PROBLEM STATEMENT -
Images appear in the records below; leave them out and repeat everything else exactly.

SOURCE INFORMATION -
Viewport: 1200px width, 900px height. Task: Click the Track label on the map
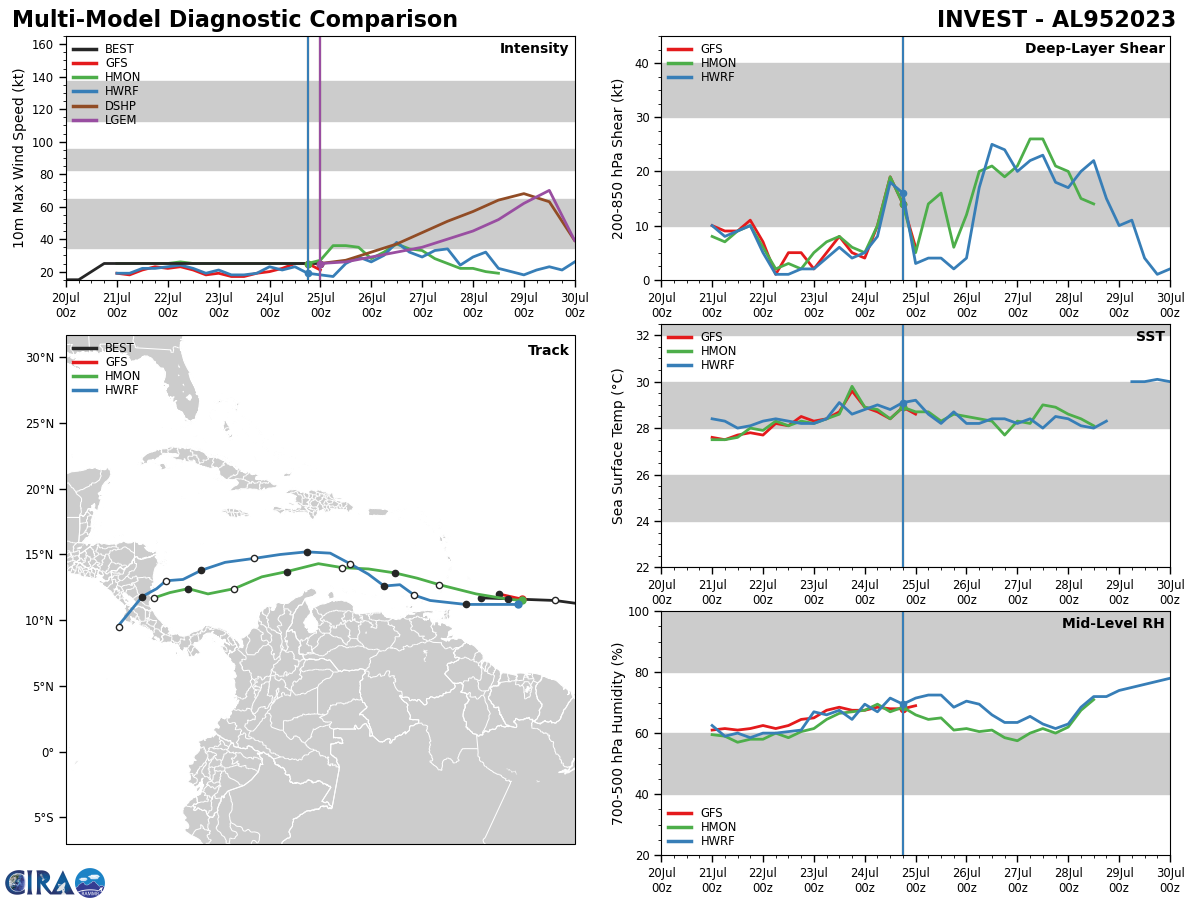point(548,351)
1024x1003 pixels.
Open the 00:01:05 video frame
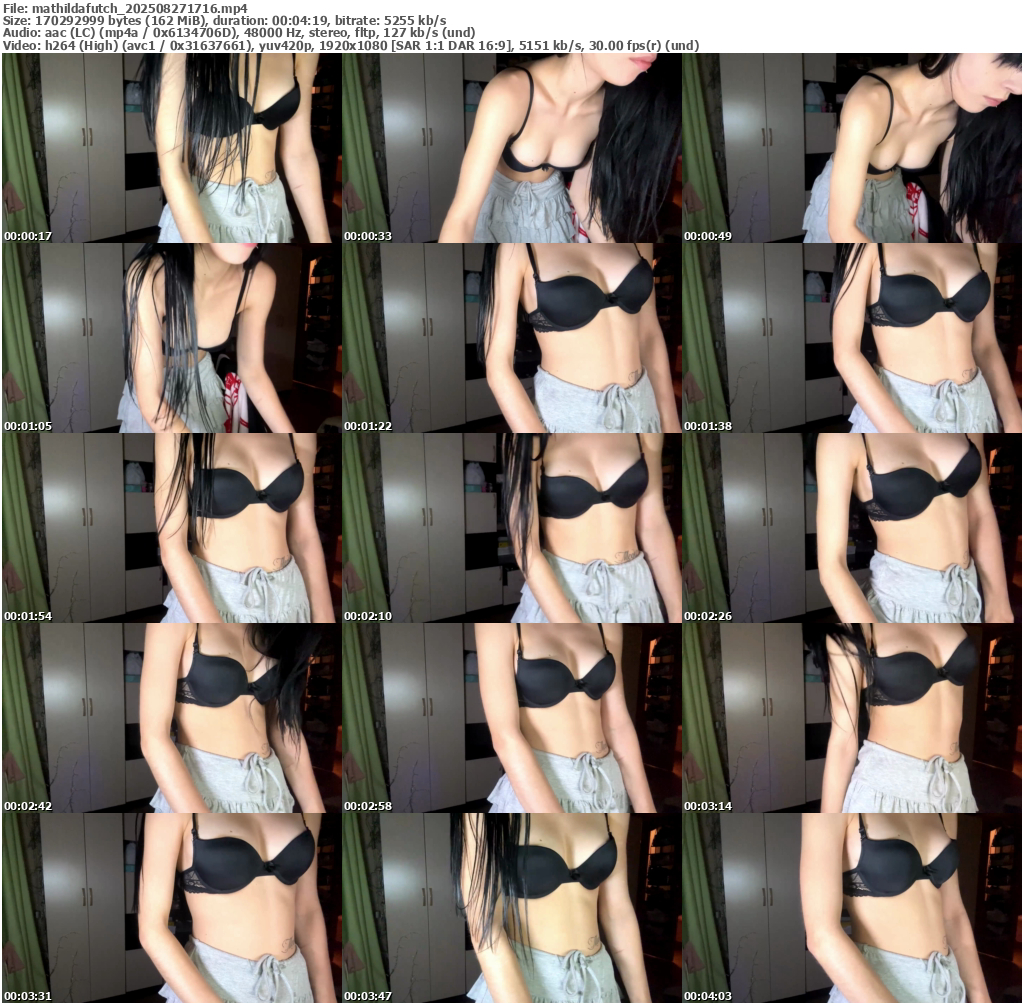click(x=172, y=338)
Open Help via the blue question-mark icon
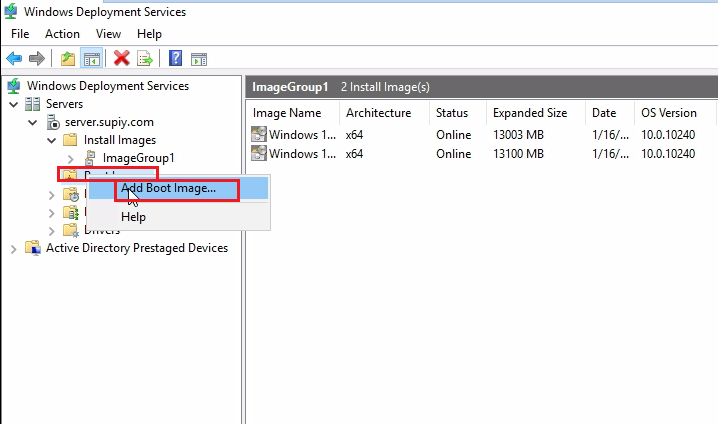The width and height of the screenshot is (718, 424). 175,59
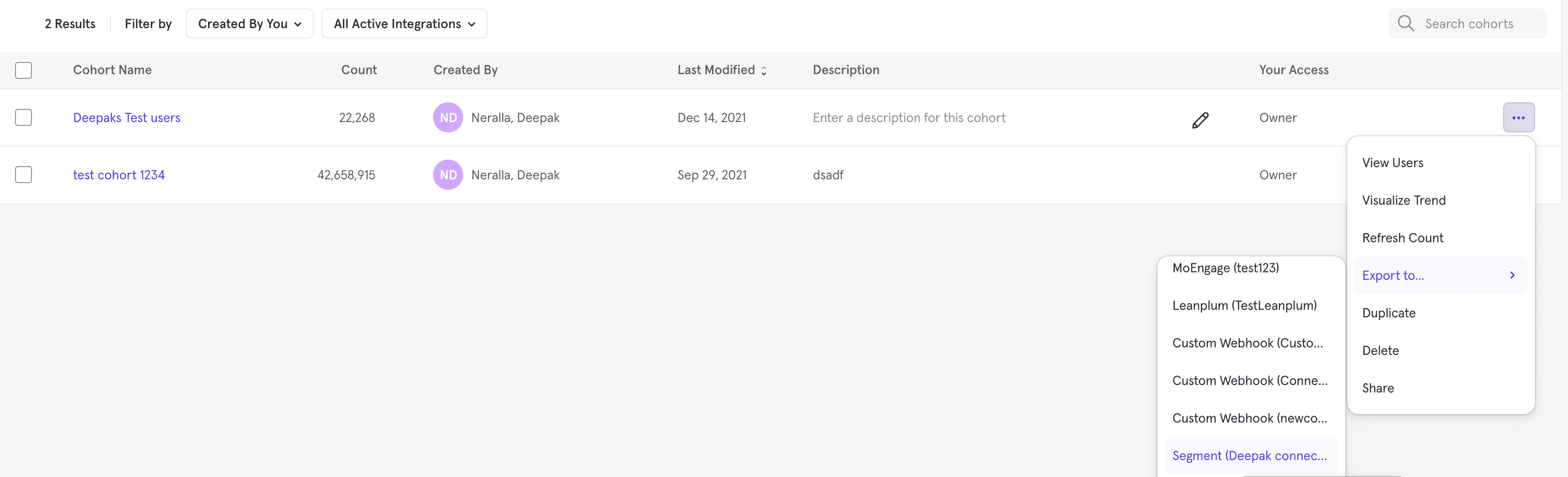Click the description field for Deepaks Test users
Screen dimensions: 1568x477
pyautogui.click(x=909, y=117)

ANSWER BOX -
Viewport: 1200px width, 900px height. Task: Click the Track label on the map
point(548,351)
1024x1003 pixels.
Open the 00:01:05 video frame
click(x=172, y=338)
Open Help via the blue question-mark icon
The width and height of the screenshot is (718, 424). 175,59
Click the description field for Deepaks Test users
Screen dimensions: 1568x477
pyautogui.click(x=909, y=117)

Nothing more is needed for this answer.